# Task details:
In the entries below, find every line with the string "Click" and copy it.

# Provided material:
————————
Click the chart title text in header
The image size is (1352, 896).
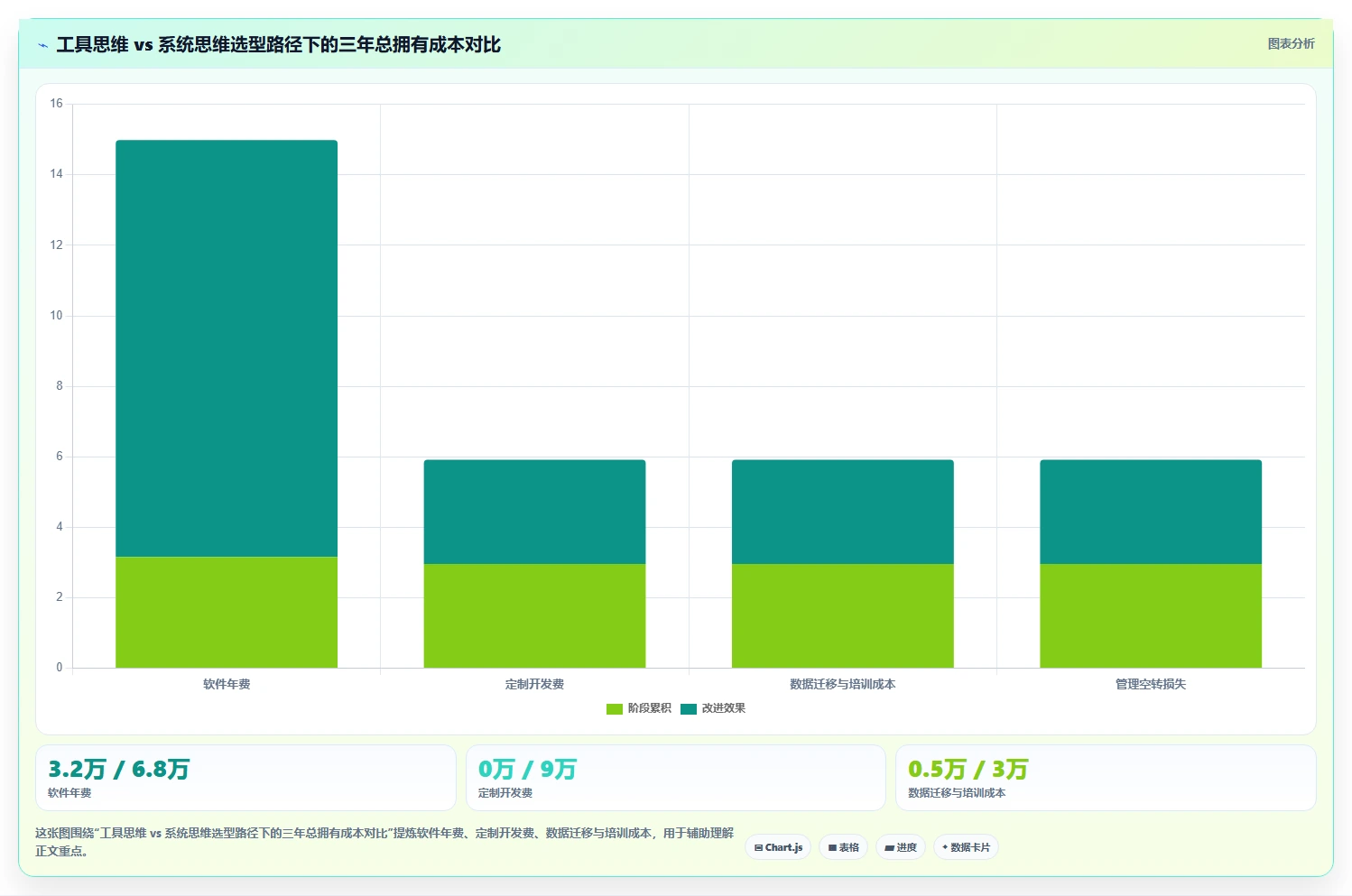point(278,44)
————————
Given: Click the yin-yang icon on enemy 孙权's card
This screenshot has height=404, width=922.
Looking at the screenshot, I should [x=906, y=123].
————————
# Response to the exercise:
Click the chart title text in header
Given: Click the yin-yang icon on enemy 孙权's card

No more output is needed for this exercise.